#### Record extracts:
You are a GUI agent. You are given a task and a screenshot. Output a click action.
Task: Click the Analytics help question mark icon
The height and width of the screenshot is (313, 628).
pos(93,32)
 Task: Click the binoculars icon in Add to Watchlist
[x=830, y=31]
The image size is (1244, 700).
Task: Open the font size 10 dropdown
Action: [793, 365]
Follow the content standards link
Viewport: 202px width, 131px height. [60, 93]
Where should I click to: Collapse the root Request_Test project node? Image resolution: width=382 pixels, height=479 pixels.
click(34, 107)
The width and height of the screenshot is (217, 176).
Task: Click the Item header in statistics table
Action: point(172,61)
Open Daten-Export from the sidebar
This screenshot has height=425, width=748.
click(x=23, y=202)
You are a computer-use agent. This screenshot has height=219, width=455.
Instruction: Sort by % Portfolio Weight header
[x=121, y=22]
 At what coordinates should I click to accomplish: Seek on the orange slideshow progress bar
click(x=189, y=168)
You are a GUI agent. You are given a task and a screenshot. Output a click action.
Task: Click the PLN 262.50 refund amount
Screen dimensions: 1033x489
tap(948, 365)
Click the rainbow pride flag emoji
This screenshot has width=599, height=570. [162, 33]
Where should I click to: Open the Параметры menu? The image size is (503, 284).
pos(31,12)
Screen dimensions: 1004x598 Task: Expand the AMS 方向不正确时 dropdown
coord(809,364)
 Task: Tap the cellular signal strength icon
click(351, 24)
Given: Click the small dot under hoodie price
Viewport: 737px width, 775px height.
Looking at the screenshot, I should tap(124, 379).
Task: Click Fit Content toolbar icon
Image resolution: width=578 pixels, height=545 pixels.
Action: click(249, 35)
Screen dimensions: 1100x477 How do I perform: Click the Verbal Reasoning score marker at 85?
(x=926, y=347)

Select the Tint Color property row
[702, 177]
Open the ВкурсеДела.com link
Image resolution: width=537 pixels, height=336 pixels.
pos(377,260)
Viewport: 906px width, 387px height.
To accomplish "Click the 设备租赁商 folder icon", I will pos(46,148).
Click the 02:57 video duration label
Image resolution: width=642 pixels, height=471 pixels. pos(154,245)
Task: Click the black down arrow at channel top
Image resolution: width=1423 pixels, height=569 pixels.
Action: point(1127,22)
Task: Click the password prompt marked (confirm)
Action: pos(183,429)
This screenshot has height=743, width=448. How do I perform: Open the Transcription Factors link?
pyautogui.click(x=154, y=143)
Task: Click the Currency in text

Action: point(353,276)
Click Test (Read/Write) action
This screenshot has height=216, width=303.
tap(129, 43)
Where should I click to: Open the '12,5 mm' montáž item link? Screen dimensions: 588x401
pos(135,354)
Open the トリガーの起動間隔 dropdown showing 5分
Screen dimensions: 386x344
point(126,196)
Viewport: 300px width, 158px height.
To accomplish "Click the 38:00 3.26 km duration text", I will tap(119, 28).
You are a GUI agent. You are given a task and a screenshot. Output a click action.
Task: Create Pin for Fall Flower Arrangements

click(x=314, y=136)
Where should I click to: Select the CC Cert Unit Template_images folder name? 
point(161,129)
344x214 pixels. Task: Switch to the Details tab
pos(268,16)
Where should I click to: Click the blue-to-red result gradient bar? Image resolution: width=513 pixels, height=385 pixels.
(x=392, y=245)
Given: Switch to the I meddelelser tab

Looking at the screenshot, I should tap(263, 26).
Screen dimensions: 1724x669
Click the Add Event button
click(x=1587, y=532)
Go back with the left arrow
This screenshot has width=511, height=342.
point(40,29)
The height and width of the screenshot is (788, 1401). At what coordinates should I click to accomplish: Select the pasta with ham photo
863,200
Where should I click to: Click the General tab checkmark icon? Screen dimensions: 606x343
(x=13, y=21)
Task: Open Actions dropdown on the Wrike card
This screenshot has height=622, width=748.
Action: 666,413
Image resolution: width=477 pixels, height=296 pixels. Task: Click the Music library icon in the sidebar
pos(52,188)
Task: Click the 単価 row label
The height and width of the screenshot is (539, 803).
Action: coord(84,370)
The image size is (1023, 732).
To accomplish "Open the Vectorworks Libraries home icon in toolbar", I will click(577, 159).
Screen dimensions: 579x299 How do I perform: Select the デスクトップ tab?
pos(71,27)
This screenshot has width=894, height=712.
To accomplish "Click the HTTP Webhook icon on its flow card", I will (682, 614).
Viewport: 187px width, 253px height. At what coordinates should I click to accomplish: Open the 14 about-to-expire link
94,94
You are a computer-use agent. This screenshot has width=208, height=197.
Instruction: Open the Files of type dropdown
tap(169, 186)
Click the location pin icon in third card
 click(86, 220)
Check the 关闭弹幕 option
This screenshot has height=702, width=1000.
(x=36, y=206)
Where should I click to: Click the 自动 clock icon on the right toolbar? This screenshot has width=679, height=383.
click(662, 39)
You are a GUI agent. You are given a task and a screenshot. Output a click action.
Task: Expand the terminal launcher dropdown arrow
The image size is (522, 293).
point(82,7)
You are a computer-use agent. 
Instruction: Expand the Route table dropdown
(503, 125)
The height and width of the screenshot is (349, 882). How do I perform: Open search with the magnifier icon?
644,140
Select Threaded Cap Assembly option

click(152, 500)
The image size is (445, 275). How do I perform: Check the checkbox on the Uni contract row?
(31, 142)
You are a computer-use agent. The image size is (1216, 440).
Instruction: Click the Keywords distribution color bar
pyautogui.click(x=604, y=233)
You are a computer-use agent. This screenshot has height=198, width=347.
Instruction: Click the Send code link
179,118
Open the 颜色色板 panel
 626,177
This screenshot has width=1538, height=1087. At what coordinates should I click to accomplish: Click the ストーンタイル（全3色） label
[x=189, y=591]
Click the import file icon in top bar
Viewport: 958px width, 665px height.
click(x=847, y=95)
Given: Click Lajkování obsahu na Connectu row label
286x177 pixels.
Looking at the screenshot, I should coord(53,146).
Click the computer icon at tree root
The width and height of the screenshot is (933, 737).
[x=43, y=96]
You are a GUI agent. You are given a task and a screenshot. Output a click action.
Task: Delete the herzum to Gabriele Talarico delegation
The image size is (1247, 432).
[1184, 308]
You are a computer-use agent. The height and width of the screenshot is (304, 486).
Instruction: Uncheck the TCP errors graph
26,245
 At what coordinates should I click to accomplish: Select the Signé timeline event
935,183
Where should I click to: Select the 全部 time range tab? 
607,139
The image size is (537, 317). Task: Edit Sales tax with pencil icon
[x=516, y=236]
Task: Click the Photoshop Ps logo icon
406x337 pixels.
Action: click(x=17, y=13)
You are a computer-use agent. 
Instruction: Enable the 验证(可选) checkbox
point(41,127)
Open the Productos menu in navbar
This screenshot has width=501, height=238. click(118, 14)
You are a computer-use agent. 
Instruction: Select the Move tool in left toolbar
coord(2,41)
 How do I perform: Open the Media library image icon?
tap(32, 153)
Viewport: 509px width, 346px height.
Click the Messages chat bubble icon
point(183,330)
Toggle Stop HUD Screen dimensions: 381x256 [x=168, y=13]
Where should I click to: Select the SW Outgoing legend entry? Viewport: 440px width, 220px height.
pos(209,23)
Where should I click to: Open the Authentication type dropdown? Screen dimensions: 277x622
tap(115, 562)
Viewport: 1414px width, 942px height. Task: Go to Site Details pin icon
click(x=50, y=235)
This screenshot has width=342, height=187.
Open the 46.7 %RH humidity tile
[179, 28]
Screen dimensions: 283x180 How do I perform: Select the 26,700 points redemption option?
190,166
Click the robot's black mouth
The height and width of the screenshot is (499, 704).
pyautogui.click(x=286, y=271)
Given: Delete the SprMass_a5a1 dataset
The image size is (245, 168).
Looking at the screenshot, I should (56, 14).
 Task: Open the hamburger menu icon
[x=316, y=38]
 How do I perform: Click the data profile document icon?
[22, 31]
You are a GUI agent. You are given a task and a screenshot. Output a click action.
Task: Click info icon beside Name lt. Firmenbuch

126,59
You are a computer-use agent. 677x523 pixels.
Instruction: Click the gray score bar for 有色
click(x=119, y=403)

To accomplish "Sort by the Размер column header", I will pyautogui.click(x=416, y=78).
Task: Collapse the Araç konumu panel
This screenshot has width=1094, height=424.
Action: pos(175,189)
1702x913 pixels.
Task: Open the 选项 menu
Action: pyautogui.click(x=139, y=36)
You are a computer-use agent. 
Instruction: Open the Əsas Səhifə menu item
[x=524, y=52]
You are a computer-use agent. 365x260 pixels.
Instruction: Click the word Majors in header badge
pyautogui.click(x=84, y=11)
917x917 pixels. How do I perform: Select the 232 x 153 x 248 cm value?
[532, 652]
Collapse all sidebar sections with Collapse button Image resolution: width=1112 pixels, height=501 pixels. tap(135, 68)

#### Instructions to follow:
Where a line of the records above holds the word "arrow", copy that line.

#### Written response:
Task: Click the black down arrow at channel top
Go back with the left arrow
Task: Expand the terminal launcher dropdown arrow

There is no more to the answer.